### TASK TO COMPLETE
Nothing but the lines from the start of the entries below through the line containing "Task: Choose the Annotate pencil tool" should appear in the answer, copied exactly and free of pictures.

[Stored data]
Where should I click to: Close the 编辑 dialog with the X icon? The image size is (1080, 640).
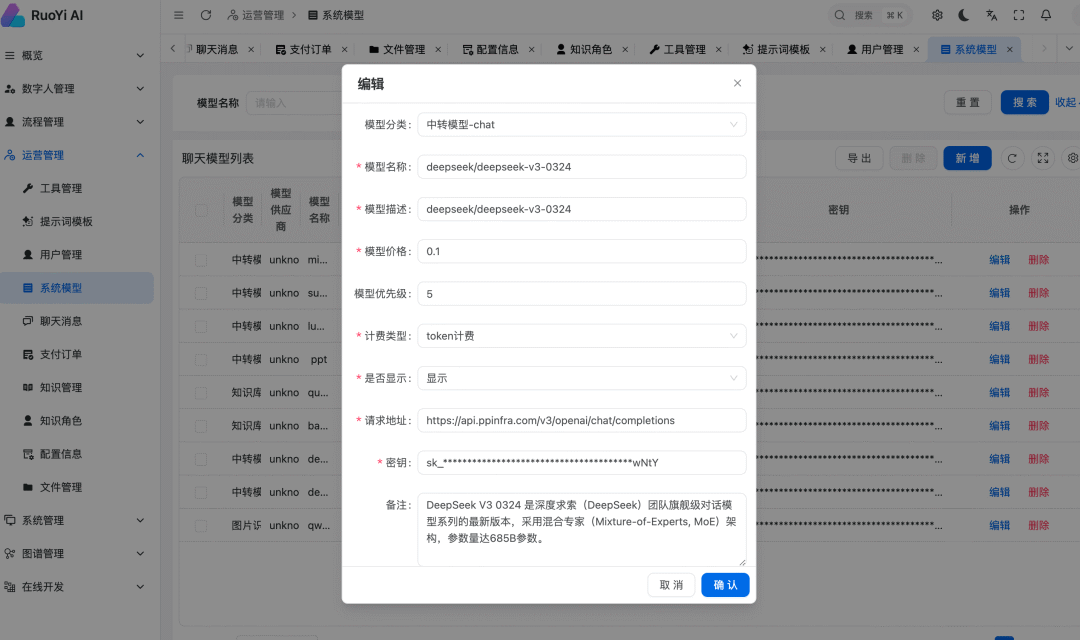point(737,83)
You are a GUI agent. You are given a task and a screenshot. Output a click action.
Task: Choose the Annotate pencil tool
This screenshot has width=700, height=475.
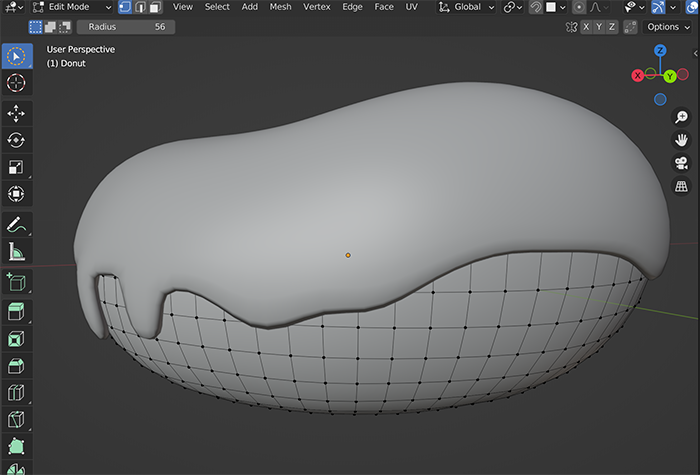click(16, 225)
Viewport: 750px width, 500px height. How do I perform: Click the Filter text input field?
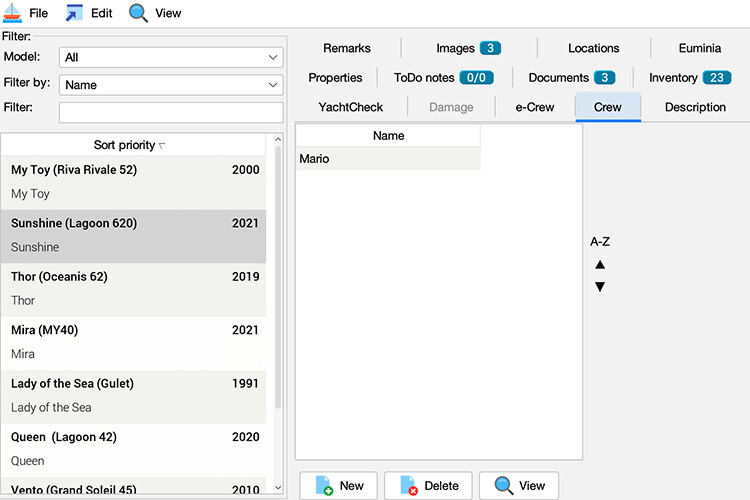click(171, 111)
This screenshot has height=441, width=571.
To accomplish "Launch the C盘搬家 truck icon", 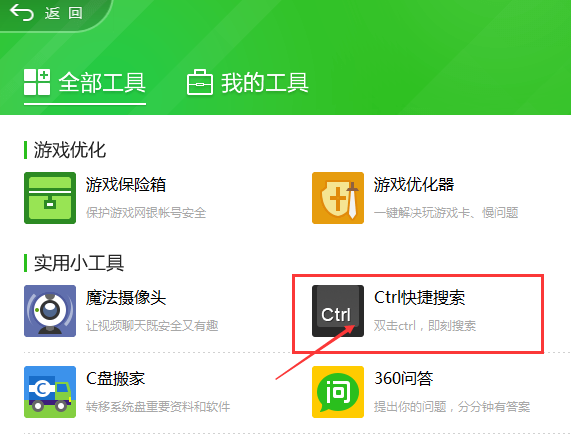I will 50,392.
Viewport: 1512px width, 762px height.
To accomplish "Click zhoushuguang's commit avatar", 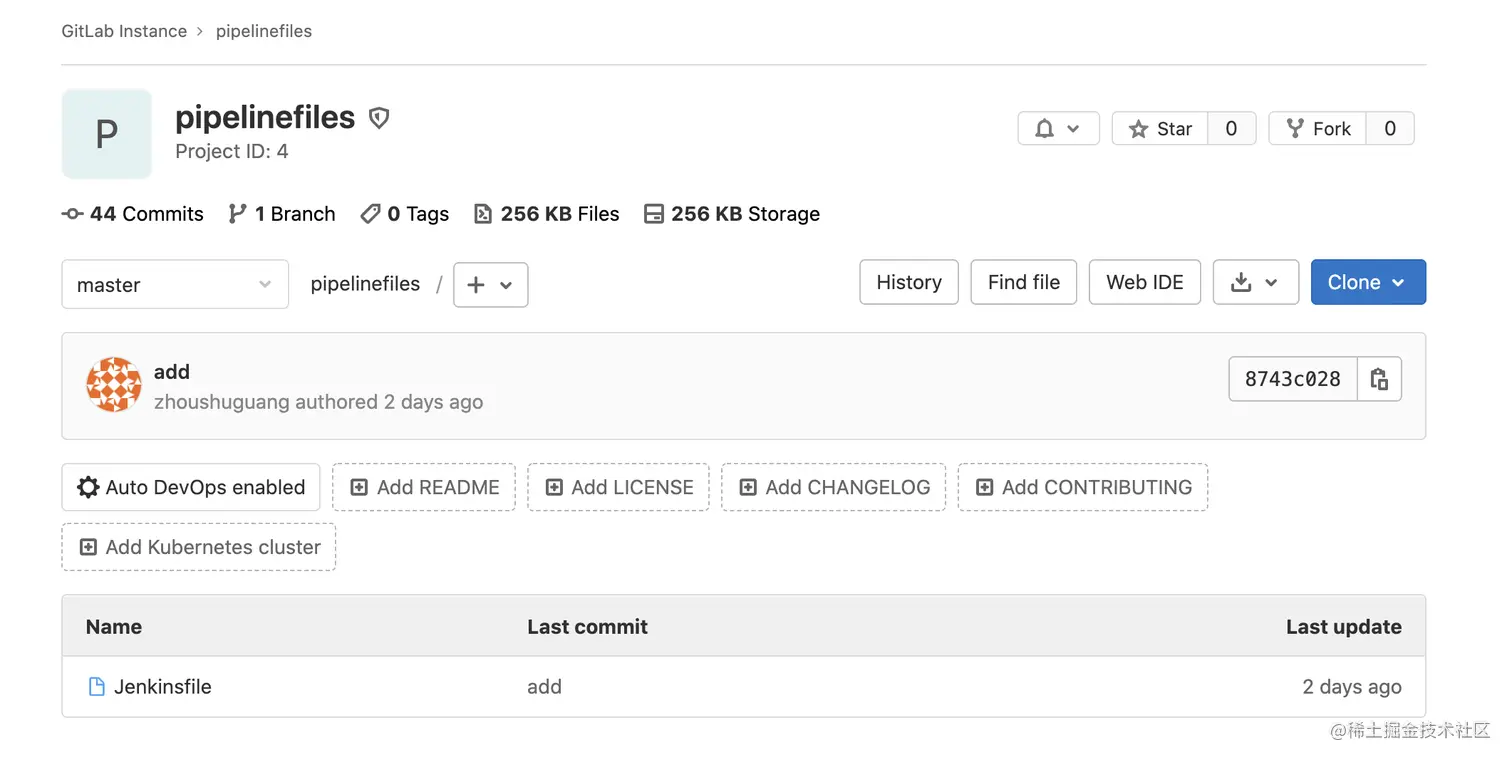I will (113, 385).
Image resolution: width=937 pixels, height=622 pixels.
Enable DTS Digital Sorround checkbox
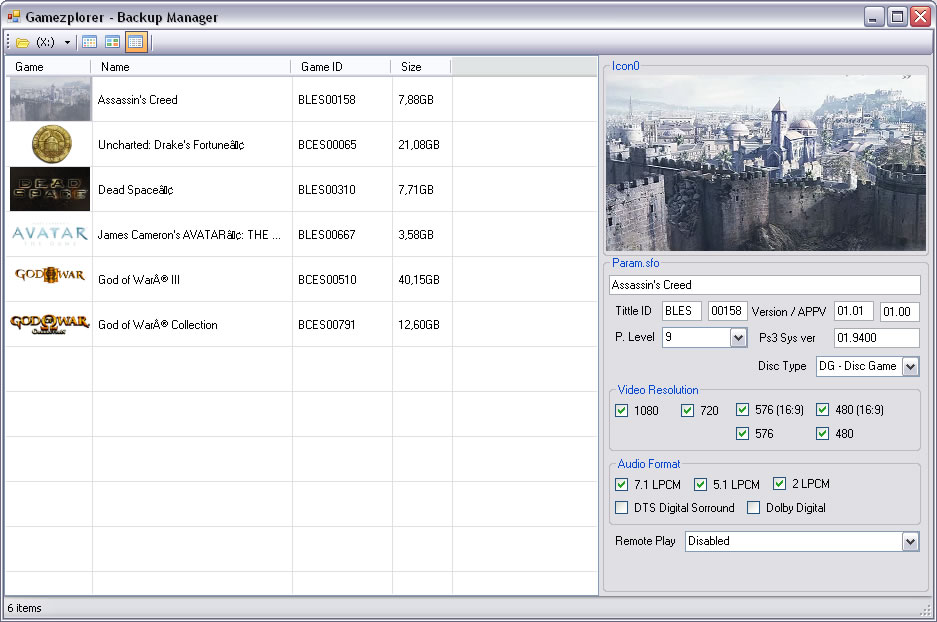click(622, 508)
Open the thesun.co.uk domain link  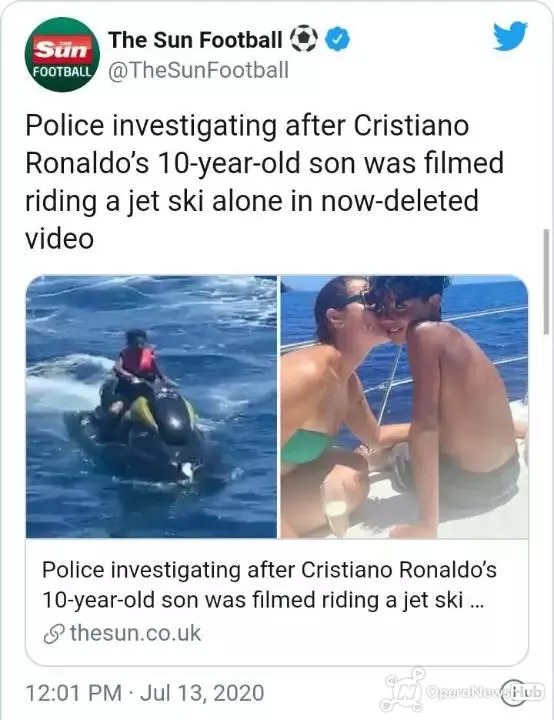tap(136, 633)
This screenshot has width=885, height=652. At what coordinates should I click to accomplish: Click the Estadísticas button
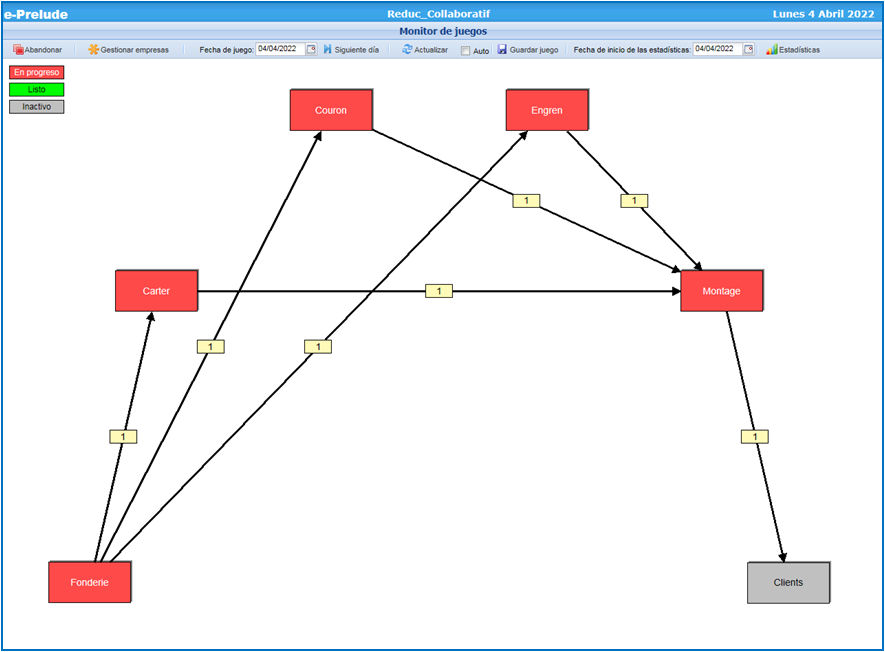coord(793,49)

### EXERCISE OUTPUT
Where should I click to: Close the 编辑 dialog with the X icon? The image size is (1080, 640).
point(737,83)
You are a GUI agent. You are given a task and a screenshot. Output a click action.
Task: Choose the Annotate pencil tool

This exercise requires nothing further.